Task details: Starting with the line that contains "Click the 0초 badge on Blaster card" and going on through the line that contains "pyautogui.click(x=27, y=197)", put those lines into a JSON list of strings. Use one string for each line and leave out blank lines.

Entries for finding words and elements:

######

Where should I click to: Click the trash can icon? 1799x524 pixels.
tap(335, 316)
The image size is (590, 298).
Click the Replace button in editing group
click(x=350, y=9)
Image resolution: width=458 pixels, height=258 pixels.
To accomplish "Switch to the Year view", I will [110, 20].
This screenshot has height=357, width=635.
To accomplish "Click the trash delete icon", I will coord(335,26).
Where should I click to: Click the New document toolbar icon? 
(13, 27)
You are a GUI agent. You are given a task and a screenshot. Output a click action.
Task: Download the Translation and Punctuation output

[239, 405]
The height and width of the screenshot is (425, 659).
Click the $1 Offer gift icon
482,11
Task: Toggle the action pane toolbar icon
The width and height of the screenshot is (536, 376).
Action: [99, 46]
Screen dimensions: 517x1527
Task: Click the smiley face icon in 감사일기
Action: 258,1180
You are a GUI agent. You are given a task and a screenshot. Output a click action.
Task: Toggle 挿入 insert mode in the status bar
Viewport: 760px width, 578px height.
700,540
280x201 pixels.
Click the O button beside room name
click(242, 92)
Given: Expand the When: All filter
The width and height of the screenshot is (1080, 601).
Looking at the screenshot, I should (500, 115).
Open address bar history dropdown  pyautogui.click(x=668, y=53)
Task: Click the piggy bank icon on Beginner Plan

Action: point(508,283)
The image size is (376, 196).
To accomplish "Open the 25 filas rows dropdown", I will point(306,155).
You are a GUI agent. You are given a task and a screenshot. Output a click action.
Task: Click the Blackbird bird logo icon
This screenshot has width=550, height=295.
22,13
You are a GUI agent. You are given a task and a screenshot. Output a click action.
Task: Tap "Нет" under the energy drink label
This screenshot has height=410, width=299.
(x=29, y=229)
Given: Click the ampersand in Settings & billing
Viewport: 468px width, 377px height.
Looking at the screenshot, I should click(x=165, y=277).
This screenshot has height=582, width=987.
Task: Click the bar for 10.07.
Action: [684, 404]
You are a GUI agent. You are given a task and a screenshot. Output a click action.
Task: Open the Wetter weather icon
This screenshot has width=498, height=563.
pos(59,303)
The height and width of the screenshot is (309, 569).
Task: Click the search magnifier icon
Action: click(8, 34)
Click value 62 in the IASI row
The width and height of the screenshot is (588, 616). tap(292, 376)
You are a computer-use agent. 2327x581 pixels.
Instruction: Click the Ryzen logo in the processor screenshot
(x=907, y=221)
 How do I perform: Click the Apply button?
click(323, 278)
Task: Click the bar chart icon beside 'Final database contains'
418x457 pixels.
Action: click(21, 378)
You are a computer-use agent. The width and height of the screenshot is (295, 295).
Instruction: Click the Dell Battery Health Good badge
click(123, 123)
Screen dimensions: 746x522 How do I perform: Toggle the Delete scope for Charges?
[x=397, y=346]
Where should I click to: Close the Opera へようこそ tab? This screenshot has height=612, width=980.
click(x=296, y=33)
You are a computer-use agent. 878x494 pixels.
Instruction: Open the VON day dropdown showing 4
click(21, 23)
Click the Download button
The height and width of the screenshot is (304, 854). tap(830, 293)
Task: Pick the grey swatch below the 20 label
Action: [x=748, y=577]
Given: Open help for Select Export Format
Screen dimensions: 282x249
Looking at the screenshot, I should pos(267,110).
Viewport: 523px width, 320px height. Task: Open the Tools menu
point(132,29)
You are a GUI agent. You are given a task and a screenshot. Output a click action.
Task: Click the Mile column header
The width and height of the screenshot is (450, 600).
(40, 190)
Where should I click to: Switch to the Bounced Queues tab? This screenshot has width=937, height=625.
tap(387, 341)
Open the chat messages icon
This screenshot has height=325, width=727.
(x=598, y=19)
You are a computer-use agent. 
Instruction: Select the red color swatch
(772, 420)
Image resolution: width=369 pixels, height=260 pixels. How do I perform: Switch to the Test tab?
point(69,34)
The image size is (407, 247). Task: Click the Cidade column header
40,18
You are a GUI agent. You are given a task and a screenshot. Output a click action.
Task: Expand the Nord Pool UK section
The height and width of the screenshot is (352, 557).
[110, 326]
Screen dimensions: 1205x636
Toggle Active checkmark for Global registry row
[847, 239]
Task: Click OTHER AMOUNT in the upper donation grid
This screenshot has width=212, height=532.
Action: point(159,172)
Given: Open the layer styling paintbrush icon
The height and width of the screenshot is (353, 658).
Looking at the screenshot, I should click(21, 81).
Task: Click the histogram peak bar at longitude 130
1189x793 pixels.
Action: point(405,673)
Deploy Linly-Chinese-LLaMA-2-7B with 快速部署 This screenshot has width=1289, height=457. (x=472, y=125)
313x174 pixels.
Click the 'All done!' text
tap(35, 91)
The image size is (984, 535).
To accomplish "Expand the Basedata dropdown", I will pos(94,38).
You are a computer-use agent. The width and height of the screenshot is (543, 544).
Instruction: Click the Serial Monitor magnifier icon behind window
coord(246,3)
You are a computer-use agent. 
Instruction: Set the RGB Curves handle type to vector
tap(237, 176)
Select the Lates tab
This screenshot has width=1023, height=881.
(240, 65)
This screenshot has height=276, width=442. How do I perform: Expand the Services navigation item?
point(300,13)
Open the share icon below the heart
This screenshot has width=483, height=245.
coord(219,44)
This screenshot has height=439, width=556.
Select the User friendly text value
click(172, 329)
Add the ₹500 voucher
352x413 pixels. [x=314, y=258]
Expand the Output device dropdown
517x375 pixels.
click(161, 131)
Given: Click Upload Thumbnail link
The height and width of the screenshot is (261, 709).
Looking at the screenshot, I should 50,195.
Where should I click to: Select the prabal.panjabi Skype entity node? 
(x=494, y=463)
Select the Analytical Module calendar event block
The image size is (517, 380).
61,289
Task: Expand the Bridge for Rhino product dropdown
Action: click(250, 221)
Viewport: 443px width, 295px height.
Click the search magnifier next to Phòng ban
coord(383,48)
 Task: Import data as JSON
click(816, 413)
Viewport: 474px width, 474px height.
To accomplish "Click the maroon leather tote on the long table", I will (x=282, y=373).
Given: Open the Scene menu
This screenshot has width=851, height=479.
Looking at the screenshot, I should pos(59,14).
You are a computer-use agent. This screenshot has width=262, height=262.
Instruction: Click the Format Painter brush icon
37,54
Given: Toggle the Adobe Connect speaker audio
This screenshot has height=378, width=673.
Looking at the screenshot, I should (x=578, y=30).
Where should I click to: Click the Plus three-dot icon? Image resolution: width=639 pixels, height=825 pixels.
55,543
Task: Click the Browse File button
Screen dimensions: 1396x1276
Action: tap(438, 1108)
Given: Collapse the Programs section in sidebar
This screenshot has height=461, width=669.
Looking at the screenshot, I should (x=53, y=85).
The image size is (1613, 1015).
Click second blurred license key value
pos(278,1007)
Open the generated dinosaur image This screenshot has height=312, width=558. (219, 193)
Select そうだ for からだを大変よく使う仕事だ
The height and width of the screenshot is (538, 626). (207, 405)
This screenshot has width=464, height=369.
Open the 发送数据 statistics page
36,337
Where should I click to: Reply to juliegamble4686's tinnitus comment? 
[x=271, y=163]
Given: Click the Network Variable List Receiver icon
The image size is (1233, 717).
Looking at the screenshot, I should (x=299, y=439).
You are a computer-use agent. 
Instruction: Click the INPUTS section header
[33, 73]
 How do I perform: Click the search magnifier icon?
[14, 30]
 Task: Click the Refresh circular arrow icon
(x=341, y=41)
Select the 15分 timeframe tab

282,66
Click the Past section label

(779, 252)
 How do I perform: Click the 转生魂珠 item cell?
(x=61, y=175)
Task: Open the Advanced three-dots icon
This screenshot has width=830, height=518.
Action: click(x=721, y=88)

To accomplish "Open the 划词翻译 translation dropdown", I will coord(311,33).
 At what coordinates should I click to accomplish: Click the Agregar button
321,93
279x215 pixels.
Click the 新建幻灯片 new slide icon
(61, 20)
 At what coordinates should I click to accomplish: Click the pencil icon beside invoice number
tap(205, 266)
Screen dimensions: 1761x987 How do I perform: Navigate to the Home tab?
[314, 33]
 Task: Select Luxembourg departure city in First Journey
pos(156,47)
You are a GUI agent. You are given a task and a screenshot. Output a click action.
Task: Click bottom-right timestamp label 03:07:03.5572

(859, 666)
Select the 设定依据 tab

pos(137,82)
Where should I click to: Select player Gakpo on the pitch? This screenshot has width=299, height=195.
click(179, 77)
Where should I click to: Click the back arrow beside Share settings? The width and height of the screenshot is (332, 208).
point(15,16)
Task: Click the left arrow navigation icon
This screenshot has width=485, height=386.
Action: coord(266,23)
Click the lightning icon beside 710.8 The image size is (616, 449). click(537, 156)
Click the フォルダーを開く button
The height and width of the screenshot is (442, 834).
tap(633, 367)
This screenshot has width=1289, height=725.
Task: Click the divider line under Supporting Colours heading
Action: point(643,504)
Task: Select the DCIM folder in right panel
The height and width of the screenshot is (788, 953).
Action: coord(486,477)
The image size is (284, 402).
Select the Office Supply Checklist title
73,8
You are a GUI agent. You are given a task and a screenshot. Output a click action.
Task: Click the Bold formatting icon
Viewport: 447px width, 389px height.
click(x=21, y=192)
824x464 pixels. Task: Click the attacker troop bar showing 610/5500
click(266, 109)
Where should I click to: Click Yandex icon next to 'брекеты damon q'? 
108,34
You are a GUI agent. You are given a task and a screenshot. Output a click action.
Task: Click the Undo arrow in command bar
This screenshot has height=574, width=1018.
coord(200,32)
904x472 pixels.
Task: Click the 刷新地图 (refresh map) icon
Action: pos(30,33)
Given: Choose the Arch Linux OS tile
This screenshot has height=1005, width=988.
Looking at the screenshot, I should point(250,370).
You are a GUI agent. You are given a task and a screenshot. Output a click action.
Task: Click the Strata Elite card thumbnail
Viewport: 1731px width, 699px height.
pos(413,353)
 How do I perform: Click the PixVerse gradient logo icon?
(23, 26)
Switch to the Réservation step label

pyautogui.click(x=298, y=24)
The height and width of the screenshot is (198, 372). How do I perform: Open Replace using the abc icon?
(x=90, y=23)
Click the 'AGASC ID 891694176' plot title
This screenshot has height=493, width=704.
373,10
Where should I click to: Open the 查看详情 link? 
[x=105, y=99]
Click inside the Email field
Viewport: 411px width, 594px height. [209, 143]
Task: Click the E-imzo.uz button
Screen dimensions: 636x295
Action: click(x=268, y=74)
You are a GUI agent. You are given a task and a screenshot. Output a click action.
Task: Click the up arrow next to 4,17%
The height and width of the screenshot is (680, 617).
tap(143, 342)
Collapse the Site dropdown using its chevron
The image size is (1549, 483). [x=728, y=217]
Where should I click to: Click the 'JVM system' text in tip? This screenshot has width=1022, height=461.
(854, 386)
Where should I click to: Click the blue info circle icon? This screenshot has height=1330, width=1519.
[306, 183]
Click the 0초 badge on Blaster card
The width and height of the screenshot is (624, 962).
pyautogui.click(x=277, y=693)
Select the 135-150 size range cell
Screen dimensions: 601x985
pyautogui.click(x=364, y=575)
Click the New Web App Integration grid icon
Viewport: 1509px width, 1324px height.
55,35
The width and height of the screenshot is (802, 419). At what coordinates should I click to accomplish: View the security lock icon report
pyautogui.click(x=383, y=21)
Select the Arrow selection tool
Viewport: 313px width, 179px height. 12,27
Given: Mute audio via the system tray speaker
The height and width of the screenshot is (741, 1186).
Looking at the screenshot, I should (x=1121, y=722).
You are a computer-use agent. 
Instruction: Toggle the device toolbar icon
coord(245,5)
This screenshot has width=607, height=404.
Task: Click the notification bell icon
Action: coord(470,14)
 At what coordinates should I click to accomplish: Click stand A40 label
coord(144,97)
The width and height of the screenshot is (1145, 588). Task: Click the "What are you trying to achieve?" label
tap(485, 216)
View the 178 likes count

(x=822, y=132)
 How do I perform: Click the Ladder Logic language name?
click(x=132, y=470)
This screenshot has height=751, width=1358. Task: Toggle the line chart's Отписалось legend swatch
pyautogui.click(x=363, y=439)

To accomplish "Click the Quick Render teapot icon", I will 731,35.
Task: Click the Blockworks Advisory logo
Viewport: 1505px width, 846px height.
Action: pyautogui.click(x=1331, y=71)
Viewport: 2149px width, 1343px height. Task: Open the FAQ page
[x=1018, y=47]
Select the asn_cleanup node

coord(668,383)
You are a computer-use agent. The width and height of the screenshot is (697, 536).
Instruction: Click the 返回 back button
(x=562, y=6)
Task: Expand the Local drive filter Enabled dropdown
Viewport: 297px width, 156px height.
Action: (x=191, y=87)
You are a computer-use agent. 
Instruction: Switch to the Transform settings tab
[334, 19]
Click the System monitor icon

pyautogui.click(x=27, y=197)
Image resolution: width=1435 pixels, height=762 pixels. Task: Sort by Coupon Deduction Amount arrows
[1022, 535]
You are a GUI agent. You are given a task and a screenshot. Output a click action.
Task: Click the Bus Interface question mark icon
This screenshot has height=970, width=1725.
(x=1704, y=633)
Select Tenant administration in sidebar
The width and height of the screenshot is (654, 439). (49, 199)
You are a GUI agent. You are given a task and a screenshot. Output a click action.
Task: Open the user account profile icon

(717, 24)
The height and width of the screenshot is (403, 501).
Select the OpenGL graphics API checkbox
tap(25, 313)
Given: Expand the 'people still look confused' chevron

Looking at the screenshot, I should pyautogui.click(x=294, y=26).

######

Solution:
[
  "Click the 0초 badge on Blaster card",
  "The width and height of the screenshot is (624, 962).",
  "pyautogui.click(x=277, y=693)",
  "Select the 135-150 size range cell",
  "Screen dimensions: 601x985",
  "pyautogui.click(x=364, y=575)",
  "Click the New Web App Integration grid icon",
  "Viewport: 1509px width, 1324px height.",
  "55,35",
  "The width and height of the screenshot is (802, 419). At what coordinates should I click to accomplish: View the security lock icon report",
  "pyautogui.click(x=383, y=21)",
  "Select the Arrow selection tool",
  "Viewport: 313px width, 179px height. 12,27",
  "Given: Mute audio via the system tray speaker",
  "The height and width of the screenshot is (741, 1186).",
  "Looking at the screenshot, I should (x=1121, y=722).",
  "You are a computer-use agent. ",
  "Instruction: Toggle the device toolbar icon",
  "coord(245,5)",
  "This screenshot has width=607, height=404.",
  "Task: Click the notification bell icon",
  "Action: coord(470,14)",
  " At what coordinates should I click to accomplish: Click stand A40 label",
  "coord(144,97)",
  "The width and height of the screenshot is (1145, 588). Task: Click the \"What are you trying to achieve?\" label",
  "tap(485, 216)",
  "View the 178 likes count",
  "(x=822, y=132)",
  " How do I perform: Click the Ladder Logic language name?",
  "click(x=132, y=470)",
  "This screenshot has height=751, width=1358. Task: Toggle the line chart's Отписалось legend swatch",
  "pyautogui.click(x=363, y=439)",
  "To accomplish \"Click the Quick Render teapot icon\", I will 731,35.",
  "Task: Click the Blockworks Advisory logo",
  "Viewport: 1505px width, 846px height.",
  "Action: pyautogui.click(x=1331, y=71)",
  "Viewport: 2149px width, 1343px height. Task: Open the FAQ page",
  "[x=1018, y=47]",
  "Select the asn_cleanup node",
  "coord(668,383)",
  "You are a computer-use agent. The width and height of the screenshot is (697, 536).",
  "Instruction: Click the 返回 back button",
  "(x=562, y=6)",
  "Task: Expand the Local drive filter Enabled dropdown",
  "Viewport: 297px width, 156px height.",
  "Action: (x=191, y=87)",
  "You are a computer-use agent. ",
  "Instruction: Switch to the Transform settings tab",
  "[334, 19]",
  "Click the System monitor icon",
  "pyautogui.click(x=27, y=197)"
]